После начала полномасштабного вторжения по просьбе «Медузы» в Украину отправился журналист Шура Буртин. Он провел там два месяца — и поговорил с десятками украинцев, которые потеряли своих близких и лишились дома.
«У мужа сирена сработала. Ну мы все равно зашли, подошли в „Конфи“, — женщина старается вспомнить. — Возле кассы стояло человек пять-шесть. Там еще женщина с двумя детьми шла, поворачивала, один небольшенький ребенок. Потом я лечу, и все тело бьет, бьет, осколки. И очнулась, две глыбы на мне лежат. Муж начал шевелиться, я кричу: „Помоги мне!“ Он начинает поднимать, а рука моя телепается, висит. Уже не было стены и крыши. Там лежала девочка в желтом платье, он ее поднял…»

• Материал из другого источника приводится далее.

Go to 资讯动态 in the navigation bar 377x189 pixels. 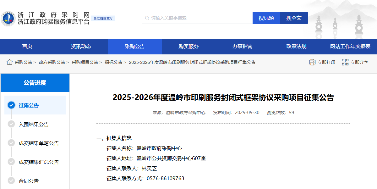pyautogui.click(x=81, y=47)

«— Я был уверен, что Киев будет захвачен, — говорит рекламщик Боря. — Хочется снизить градус пафоса, чтобы не выглядеть совсем уж ********* [болваном], но я думал, что я погибну или попаду в плен, — но я хотел это сделать в форме украинской армии. В детстве я, наверное, как все мальчики, увлекающиеся историей, очень много читал о Древней Греции. И мне казалось, что это правильно, что в случае наступления войны каждый мужчина берет щит, копье и выходит на защиту города, — а я больше патриот Киева, чем Украины. Я думал, решил и даже многим сказал об этом, чтобы не дать себе возможности слиться. Почему это должны делать другие люди? Чем они хуже или лучше меня?»
«Невестка моя выехала в Польшу с детьми — все, возвращаться не собирается, — говорит мужик на рынке в Краматорске. — Сразу там себе мужика нашла, сразу. Сыну сказала: не жди». Война, как ураган, за один день сломала все, что могло сломаться. Все сложные конструкции, которые люди годами не могли изменить, разлетелись, как солома. И ничего с этим нельзя сделать.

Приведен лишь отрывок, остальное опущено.